Step-wise multiplication of p1(x) and p2(x) by distribution of multiplication over addition.

When programmed, this is implemented in the form of nested loops.

# Let A be array representing the coefficients of p1(x)
A = [a0, a1, ..., an]
# Let B be array representing the coefficients of p2(x)
B = [b0, b1, ..., bn]
# Let C be the array storing coefficients of p1(x).p2(x)

function multiply_polynomials(A, B):
    n = len(A)
    m = len(B)
    C = array of zeros of length (n + m - 1)

    for i from 0 to n - 1:
        for j from 0 to m - 1:
            C[i + j] += A[i] * B[j]
    return C

You would get the result as:

$$ \begin{array}{c|cc} \times & 3 & 4x \\ \hline 1 & 3 & 4x \\ 2x & 6x & 8x^2 \end{array}$$

For each $n$ iterations of the outer loop, the inner loop executes n times (assuming equal degree $m=n$), thus giving n times n, i.e. runtime of $\mathcal{O}(n^2)$.

We now want to see if we can optimize this and do better. Or simply, is there a way to make polynomial multiplication faster?

Ways to represent a Polynomial

There are two ways in which we can represent a polynomial: coefficient form and point form.

Coefficient Form

Polynomials are usually expressed in what is called the monomial basis, or the coefficient form, meaning it’s written as a linear combination of powers of the variable.

For instance, a polynomial of degree $n$, when expressed as

$$ p(x) = a_0 + a_1 x + a_2 x^2 + \dots + a_n x^n$$

is expressed in the monomial basis, since it is using $[1, x, x^2, …, x^n]$ as the basis for its coefficients, which are $a_0, a_1, a_2, .., a_x.$

In this representation, the coefficients of $p(x)$ can be written as a vector or an array, like $[a_0, a_1, …, a_n]$, where the first element corresponds to the constant term or coefficient of $x^0$, while the last element corresponds to the coefficient of $x^n$.

You should note that the earlier method of distributive multiplication we looked at (runtime $\mathcal{O}(n^2)$) was applied over the coefficient form of polynomials.

Point (or Value) Form

The point (or value) form representation is based on the fact that every polynomial of degree $n$ can be represented by a set of $n+1$ distinct points that lie on it.
·····
SET OF TASKS>
1 > According to the polynomial multiplication excerpt, how many distinct points are needed to represent a polynomial of degree $n$ in point form?
2 > Extend the polynomial multiplication excerpt past its final sentence with several paragraphs in the same style.

SOURCE DATA>
·····
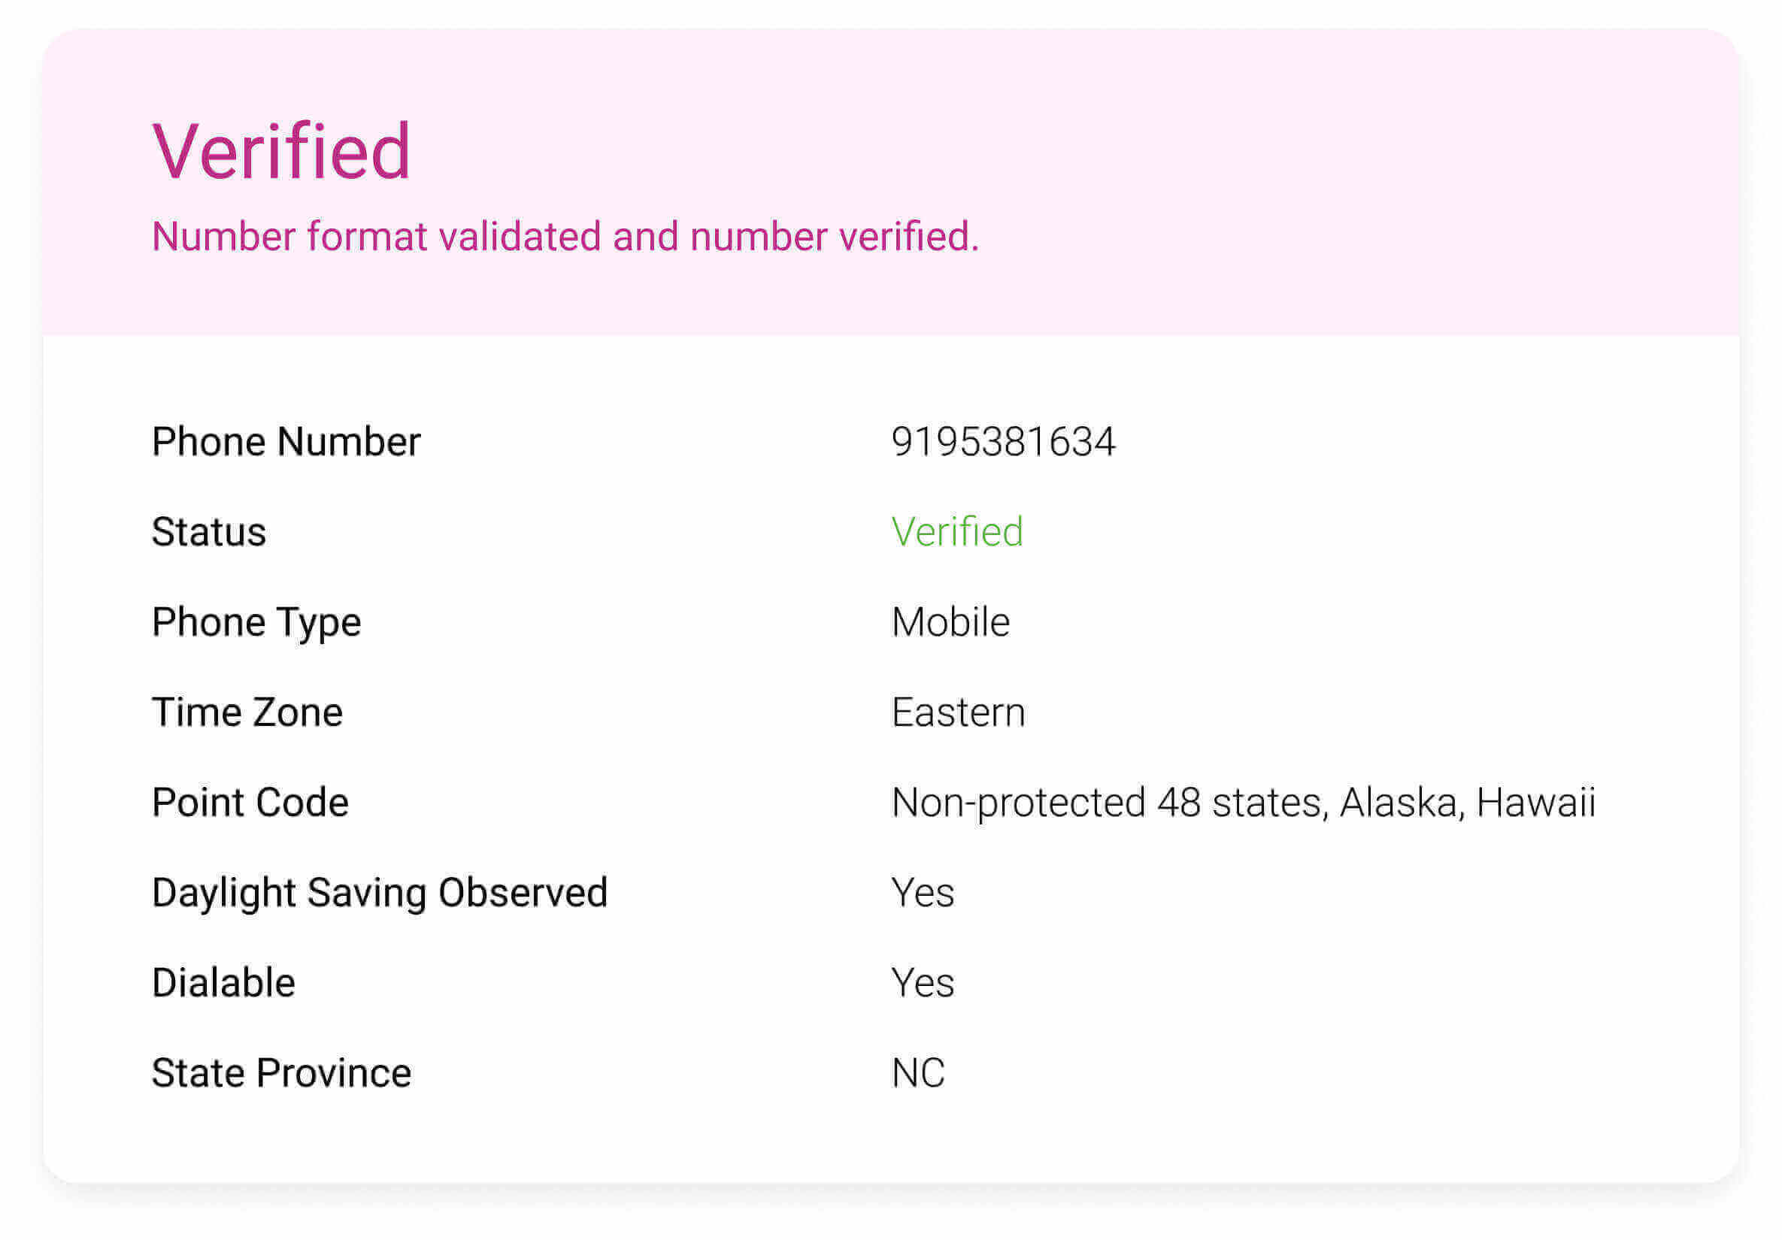Click the NC state value

click(917, 1073)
·····
RESULTS OF THE TASKS>
1 > A set of $n+1$ distinct points that lie on the polynomial.

2 >
For example, consider a quadratic polynomial (degree $2$):

$$ 2x^2-3x+1$$

Now take any $3$ (because $n=2$) lying on this curve, say $(0,1)$, $(1,0)$ and $(2,3)$. We can say that these $3$ points represent the given polynomial. Alternatively, if we are just given these points, it is possible to recover the polynomial $2x^2 -3x+1$ from that information. Why does this work? Or how are we able to equivalently represent a degree $n$ polynomial with $n+1$ points?

This is because:

For every set of $n+1$ distinct points, there exists a unique lowest degree polynomial of degree at most $n$ that passes through all of them.

This lowest degree polynomial is called the Lagrange Polynomial.

For example, given two points $(1, 2)$ and $(3, 4)$, there exists a unique polynomial of degree $1$ (a line) passing through these points:

$$ p(x) = 1 + x$$

Similarly, given three points $(0, 1)$, $(1, 4)$, and $(2, 9)$, the Lagrange polynomial of degree $2$ passing through these points is:

$$ p(x) = 1 +2x+ x^2 \\ 1 + 2(0) + (0)^2 = 1 \\ 1 + 2(1) + (1)^2 = 4 \\ 1 + 2(2) + (2)^2 = 9$$

How this special polynomial is calculated given a set of points is something that is discussed in this article on Lagrange interpolation.

Uniqueness of the Lagrange Polynomial

You must note that for a set of points, there are multiple polynomials of a given degree that pass through all of them. But only the lowest degree polynomial is unique.

For instance, in the above example of points $(1, 2)$ and $(3, 4)$, there exist many polynomials passing through these two points: $x^2 -3x +4$ and $2x^2 -7x +7$ are two of many polynomials of degree $2$ (quadratic) that pass through these two points.

$x^2 -3x +4$ and $2x^2 -7x +7$, two of the many quadratic polynomials that pass through $(1, 2)$ and $(3, 4)$.

Similarly, if you consider degree $3$, two example polynomials passing through points $(1,2)$ and $(3,4)$ are $x^3 -5x^2 +8x-2$ and $-x^{3}+4x^{2}-2x+1$.

$x^3-5x^2+8x-2$ and $-x^3 +4x^2-2x+1$, two of the many cubic polynomials that pass through $(1, 2)$ and $(3, 4)$.

But for the lowest degree, here $1$, there exists only one polynomial of the lowest degree, and that is $p(x) = 1 + x$. It is unique, and there is no other polynomial of degree $1$ that can pass through these two given points.

The unique linear polynomial $1+x$ passing through $(1,2)$ and $(3,4)$.

How is this lowest degree determined?

For every set of $n+1$ distinct points, there is a unique polynomial of degree at most $n$ that passes through them. The degree of the unique polynomial is less than $n$ if some of the points are collinear or lie on a lower degree polynomial. Therefore, we use the term “at most $n$” to cover the case where the degree is exactly $n$, as well as cases where the degree is lower.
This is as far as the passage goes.